Here’s my take on the recent order signed by President Trump that suspends immigration from seven Muslim-majority countries.
- He said he would do this during his first 100 days, in vague and shifting terms during his campaign, from an all-out ban on Muslims to no ban on Muslims, to stricter vetting. Obviously, we knew he would do something and about when he would do it.
- People who had already been admitted were detained at the airports and it appeared that the implementation of the order by executive departments was rather disorderly. It is the disorderly implementation of the order that surprised me, not the content.
- We were shown by subsequent stays from the judicial branch that our government is functioning as intended, with check and balance to bring order to a disorderly executive order.

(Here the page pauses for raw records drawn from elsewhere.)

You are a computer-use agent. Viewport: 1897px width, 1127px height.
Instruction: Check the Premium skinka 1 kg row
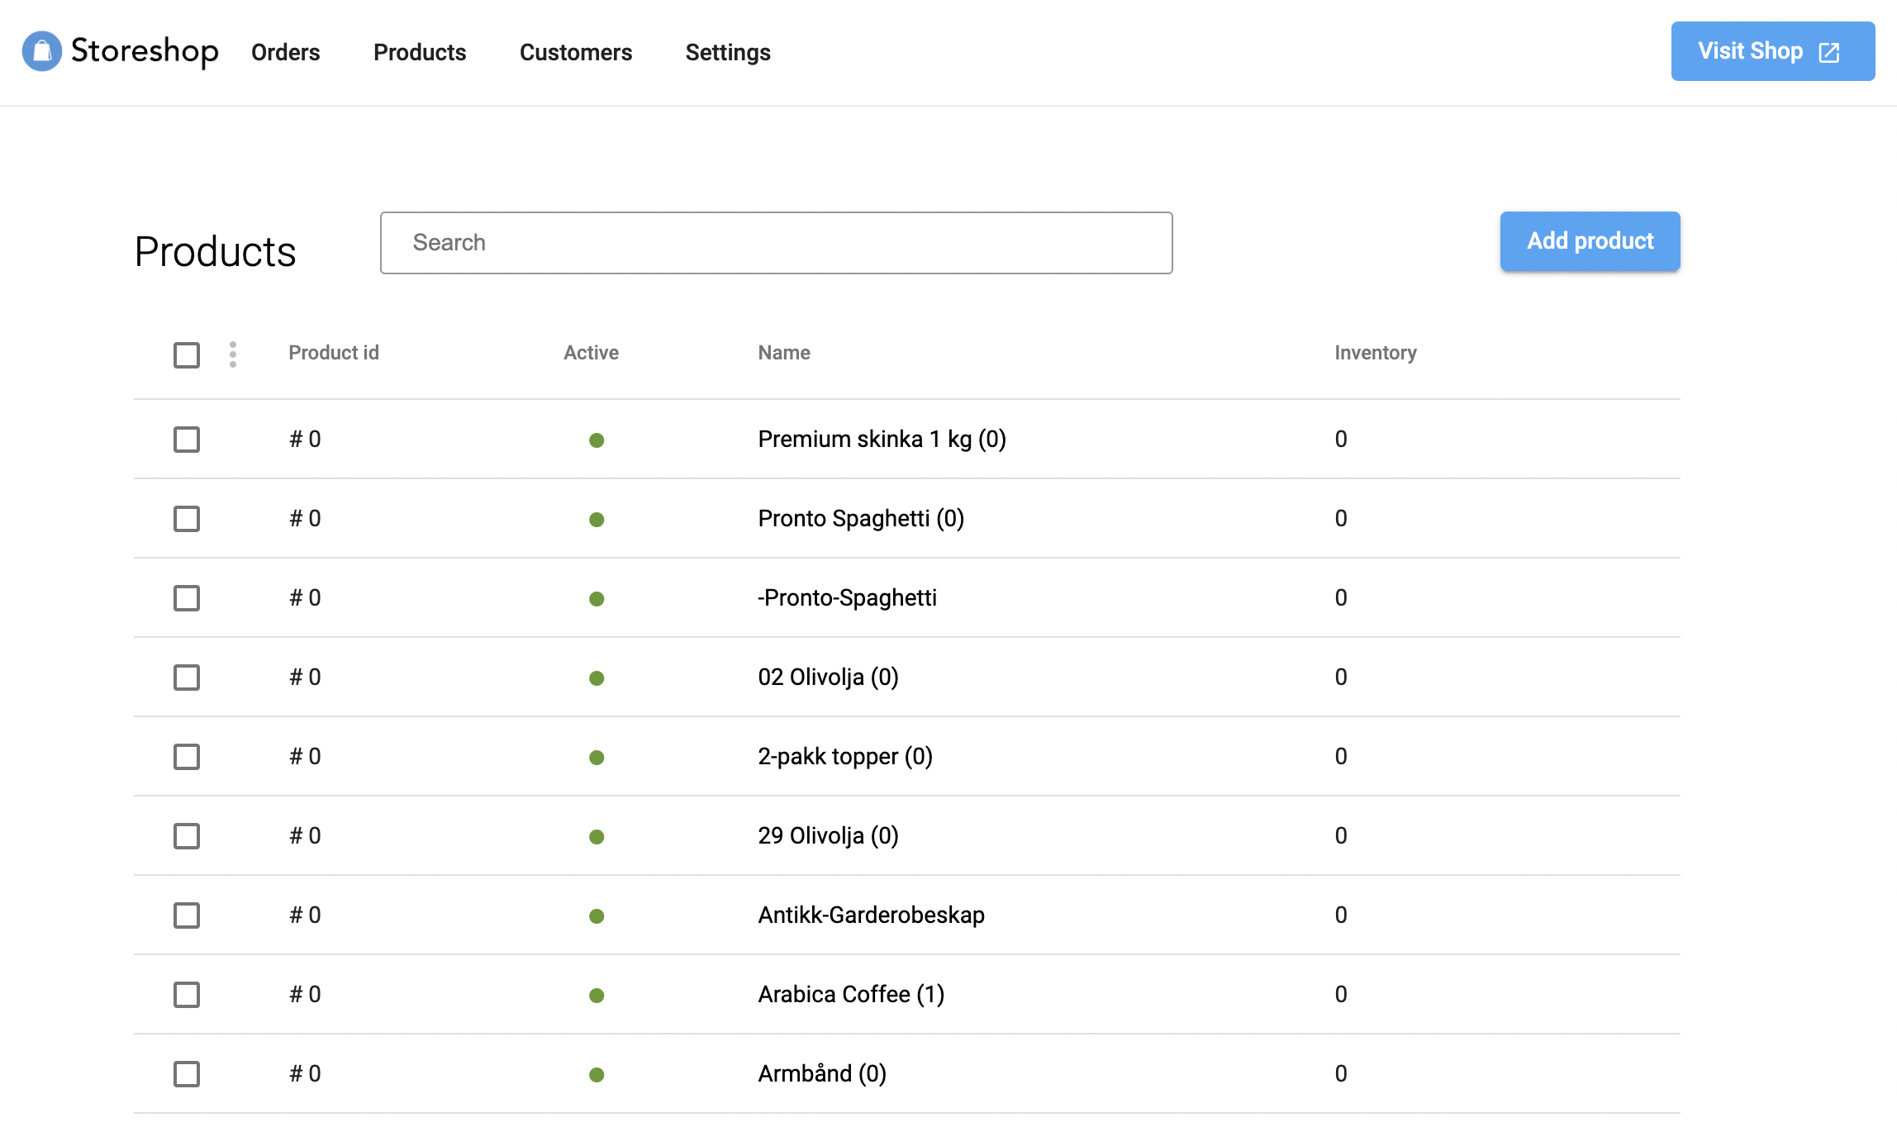pos(187,440)
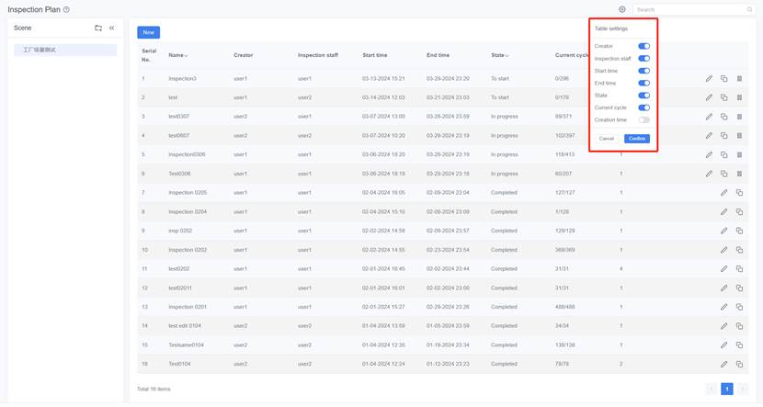Disable the Creator column toggle
This screenshot has height=407, width=763.
click(643, 46)
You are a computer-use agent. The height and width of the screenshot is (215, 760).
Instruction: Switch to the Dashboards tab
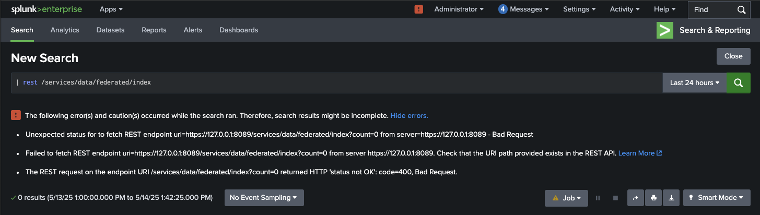(239, 30)
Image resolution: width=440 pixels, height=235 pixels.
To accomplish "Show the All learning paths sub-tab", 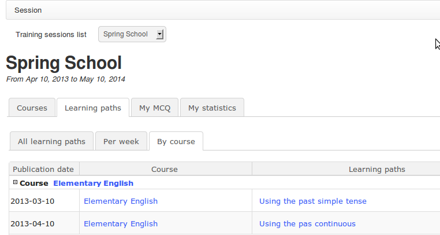I will [x=51, y=141].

- I’ve read speculations that none of the terrorist acts committed on US soil were committed by anyone from any of the countries on the ban list, and that Muslim-majority countries excluded from the list are places where Trump has business interests. I obviously don’t know where Trump does business, thus I don’t know the truth to that part of the claim. But none of the recent terrorist acts on US soil were committed by adult immigrants, excepting the wife of the San Diego shooter. The male suspect in the San Diego shooting had been in the US since he was toddler, and the perpetrator in the Florida nightclub shooting was born in the US. So, I believe that there is little rational substance behind the order in regard to the stated object to protect the US from Muslim terror. If history is any guide, the order does little or nothing in that regard.
I vaguely recall similar immigration suspensions in the late 1970’s and early 80’s that covered Iran, Lebanon and Libya without having had the experience of terrorism, and I don’t remember the media being up in arms about it back then. Of course, the present is an entirely different world. But I can’t quite put my finger on what the difference really is other than the information revolution has made the world a much smaller place. Thus my personal feelings about Trump’s order are more toward the side of indifferent, partly because nobody has a right to come here.
The one tentative objection I would have would be on constitutional grounds, depending on whether or not current immigration law provides the President the authority to unilaterally institute such a ban. Since I know little about immigration law, I would have to defer to a lawyer to determine that. But the Constitution firmly places the normalization of immigration with Congress. If Congress did not provide for the President to be able to pick and choose, then there is a problem in the realm of separation of powers, and I would have the same problem with Trump’s immigration order as I did with Obama’s. Presidents cannot make rules with undelegated authority to do so.
This doesn’t make me sorry that Trump is President. It doesn’t inspire fear or even any real inconvenience, and I can say with a straight face that it doesn’t bother me if the immigration gates are shut, because the world isn’t quite as small as it seems. It is a really big place with lots of hotspots. Always has been, and always will be.
There are things that do bother me, however, like the lack of outrage over what the pathetic state of monetary policy does to average people. It bothers me that a handful of immigrants being detained at the airport is more of a civil rights issue than the government’s utter failure in its obligation to protect the means of survival for people who are rightfully here and have done most of the living, working, crying, bleeding and dying in this country. It is a really incoherent and f*-ed up world we are living in at this very moment, and I sadly see no light at the end of the tunnel.